» **Work instruction**
If a line in the entries below includes "page", pick it out and copy it.

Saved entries
- - - -

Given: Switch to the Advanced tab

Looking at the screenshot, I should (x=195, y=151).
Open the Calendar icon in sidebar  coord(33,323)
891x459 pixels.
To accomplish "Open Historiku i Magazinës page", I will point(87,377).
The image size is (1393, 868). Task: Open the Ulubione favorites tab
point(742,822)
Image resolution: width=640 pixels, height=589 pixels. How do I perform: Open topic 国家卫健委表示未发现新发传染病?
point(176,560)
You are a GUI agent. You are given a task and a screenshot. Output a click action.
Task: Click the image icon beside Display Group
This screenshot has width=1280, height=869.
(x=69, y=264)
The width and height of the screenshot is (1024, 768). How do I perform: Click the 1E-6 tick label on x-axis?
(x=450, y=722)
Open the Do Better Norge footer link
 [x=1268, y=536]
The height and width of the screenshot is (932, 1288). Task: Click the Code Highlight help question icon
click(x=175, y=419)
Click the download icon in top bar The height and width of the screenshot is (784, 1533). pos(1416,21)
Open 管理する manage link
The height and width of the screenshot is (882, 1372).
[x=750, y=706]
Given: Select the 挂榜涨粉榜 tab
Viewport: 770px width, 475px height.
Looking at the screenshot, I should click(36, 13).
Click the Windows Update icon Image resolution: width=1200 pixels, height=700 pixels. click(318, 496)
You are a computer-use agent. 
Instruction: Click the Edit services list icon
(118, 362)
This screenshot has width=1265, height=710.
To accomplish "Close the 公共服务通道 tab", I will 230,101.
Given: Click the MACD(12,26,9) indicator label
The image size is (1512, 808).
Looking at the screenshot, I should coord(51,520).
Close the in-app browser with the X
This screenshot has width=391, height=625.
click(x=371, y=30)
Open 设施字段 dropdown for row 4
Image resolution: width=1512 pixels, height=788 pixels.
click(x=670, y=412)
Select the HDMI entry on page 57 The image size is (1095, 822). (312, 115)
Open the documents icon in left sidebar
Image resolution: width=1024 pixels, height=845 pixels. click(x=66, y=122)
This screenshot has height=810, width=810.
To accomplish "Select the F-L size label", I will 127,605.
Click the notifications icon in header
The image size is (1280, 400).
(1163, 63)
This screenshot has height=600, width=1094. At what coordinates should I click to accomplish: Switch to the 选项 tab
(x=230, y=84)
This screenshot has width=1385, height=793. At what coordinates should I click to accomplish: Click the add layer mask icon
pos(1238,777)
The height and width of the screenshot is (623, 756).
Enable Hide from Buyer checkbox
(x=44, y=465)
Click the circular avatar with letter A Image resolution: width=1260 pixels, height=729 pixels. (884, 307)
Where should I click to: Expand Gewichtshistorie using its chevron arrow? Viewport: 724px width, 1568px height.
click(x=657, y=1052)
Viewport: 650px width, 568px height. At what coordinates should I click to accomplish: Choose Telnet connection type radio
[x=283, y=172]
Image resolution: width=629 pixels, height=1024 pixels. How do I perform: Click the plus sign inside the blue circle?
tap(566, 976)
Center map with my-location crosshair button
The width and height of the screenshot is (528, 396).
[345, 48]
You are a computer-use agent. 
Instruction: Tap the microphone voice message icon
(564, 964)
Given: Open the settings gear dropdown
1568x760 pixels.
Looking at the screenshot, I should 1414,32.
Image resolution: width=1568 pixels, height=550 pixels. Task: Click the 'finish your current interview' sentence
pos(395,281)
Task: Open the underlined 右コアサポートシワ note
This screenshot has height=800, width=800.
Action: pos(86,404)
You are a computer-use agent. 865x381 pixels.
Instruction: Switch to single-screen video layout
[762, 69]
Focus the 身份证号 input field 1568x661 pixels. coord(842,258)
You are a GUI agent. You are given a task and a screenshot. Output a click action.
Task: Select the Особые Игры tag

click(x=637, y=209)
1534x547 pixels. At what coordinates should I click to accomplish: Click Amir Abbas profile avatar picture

- - - -

» **Answer**
To accomplish "Open Historiku i Magazinës page", I will point(87,377).
Select the HDMI entry on page 57 The image size is (1095, 822). (312, 115)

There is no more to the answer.